▸ The exercise
Edit these lines so that each "radio button" becomes "option", and leave everything else as it is.

--- --- ---

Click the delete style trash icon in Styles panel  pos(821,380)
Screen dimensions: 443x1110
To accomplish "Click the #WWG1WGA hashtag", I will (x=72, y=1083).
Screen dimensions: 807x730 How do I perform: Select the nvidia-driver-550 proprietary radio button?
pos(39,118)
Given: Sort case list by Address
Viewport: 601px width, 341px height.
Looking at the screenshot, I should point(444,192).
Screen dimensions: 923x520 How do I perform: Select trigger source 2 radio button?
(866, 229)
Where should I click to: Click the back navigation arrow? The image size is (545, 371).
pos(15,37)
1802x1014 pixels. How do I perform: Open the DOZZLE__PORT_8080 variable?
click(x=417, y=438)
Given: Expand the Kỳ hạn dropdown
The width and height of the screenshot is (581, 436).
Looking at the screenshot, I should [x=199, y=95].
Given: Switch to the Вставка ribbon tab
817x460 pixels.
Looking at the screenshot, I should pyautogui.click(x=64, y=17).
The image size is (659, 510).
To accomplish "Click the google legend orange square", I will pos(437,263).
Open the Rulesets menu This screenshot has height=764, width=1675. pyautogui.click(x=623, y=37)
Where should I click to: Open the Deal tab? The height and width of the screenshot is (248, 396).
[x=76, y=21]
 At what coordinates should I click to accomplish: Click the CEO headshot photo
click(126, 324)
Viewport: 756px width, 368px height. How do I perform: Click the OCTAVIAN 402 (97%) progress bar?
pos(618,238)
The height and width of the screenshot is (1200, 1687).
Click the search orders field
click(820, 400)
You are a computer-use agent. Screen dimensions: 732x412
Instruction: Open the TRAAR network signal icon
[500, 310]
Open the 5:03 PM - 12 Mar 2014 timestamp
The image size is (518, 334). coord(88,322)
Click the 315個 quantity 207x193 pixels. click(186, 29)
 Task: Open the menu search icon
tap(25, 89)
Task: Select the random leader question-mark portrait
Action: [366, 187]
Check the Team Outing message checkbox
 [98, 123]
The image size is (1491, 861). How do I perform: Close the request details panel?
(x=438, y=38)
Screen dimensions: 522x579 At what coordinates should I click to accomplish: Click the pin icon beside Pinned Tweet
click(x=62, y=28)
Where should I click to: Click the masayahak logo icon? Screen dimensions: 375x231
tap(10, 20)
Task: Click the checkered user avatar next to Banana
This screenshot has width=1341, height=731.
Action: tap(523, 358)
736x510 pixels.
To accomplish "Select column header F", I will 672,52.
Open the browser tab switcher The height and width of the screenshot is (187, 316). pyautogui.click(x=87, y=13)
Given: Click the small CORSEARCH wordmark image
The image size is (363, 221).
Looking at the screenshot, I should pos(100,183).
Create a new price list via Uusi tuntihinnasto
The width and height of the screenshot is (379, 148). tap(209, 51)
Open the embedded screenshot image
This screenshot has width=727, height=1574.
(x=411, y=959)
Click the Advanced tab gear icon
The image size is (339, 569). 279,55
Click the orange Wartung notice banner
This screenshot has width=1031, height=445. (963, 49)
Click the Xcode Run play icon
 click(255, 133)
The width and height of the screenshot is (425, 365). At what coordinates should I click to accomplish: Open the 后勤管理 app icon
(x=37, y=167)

--- --- ---

▸ Complete answer
Click the delete style trash icon in Styles panel  pos(821,380)
Screen dimensions: 443x1110
To accomplish "Click the #WWG1WGA hashtag", I will (x=72, y=1083).
Screen dimensions: 807x730 How do I perform: Select the nvidia-driver-550 proprietary option?
pos(39,118)
Given: Sort case list by Address
Viewport: 601px width, 341px height.
Looking at the screenshot, I should point(444,192).
Screen dimensions: 923x520 How do I perform: Select trigger source 2 option?
(866, 229)
Where should I click to: Click the back navigation arrow? The image size is (545, 371).
pos(15,37)
1802x1014 pixels. How do I perform: Open the DOZZLE__PORT_8080 variable?
click(x=417, y=438)
Given: Expand the Kỳ hạn dropdown
The width and height of the screenshot is (581, 436).
Looking at the screenshot, I should [x=199, y=95].
Given: Switch to the Вставка ribbon tab
817x460 pixels.
Looking at the screenshot, I should pyautogui.click(x=64, y=17).
The image size is (659, 510).
To accomplish "Click the google legend orange square", I will pos(437,263).
Open the Rulesets menu This screenshot has height=764, width=1675. pyautogui.click(x=623, y=37)
Where should I click to: Open the Deal tab? The height and width of the screenshot is (248, 396).
[x=76, y=21]
 At what coordinates should I click to accomplish: Click the CEO headshot photo
click(126, 324)
Viewport: 756px width, 368px height. How do I perform: Click the OCTAVIAN 402 (97%) progress bar?
pos(618,238)
The height and width of the screenshot is (1200, 1687).
Click the search orders field
click(820, 400)
You are a computer-use agent. Screen dimensions: 732x412
Instruction: Open the TRAAR network signal icon
[500, 310]
Open the 5:03 PM - 12 Mar 2014 timestamp
The image size is (518, 334). coord(88,322)
Click the 315個 quantity 207x193 pixels. click(186, 29)
 Task: Open the menu search icon
tap(25, 89)
Task: Select the random leader question-mark portrait
Action: [366, 187]
Check the Team Outing message checkbox
 [98, 123]
The image size is (1491, 861). How do I perform: Close the request details panel?
(x=438, y=38)
Screen dimensions: 522x579 At what coordinates should I click to accomplish: Click the pin icon beside Pinned Tweet
click(x=62, y=28)
Where should I click to: Click the masayahak logo icon? Screen dimensions: 375x231
tap(10, 20)
Task: Click the checkered user avatar next to Banana
This screenshot has width=1341, height=731.
Action: tap(523, 358)
736x510 pixels.
To accomplish "Select column header F", I will 672,52.
Open the browser tab switcher The height and width of the screenshot is (187, 316). pyautogui.click(x=87, y=13)
Given: Click the small CORSEARCH wordmark image
The image size is (363, 221).
Looking at the screenshot, I should pos(100,183).
Create a new price list via Uusi tuntihinnasto
The width and height of the screenshot is (379, 148). tap(209, 51)
Open the embedded screenshot image
This screenshot has width=727, height=1574.
(x=411, y=959)
Click the Advanced tab gear icon
The image size is (339, 569). 279,55
Click the orange Wartung notice banner
This screenshot has width=1031, height=445. (963, 49)
Click the Xcode Run play icon
 click(255, 133)
The width and height of the screenshot is (425, 365). At what coordinates should I click to accomplish: Open the 后勤管理 app icon
(x=37, y=167)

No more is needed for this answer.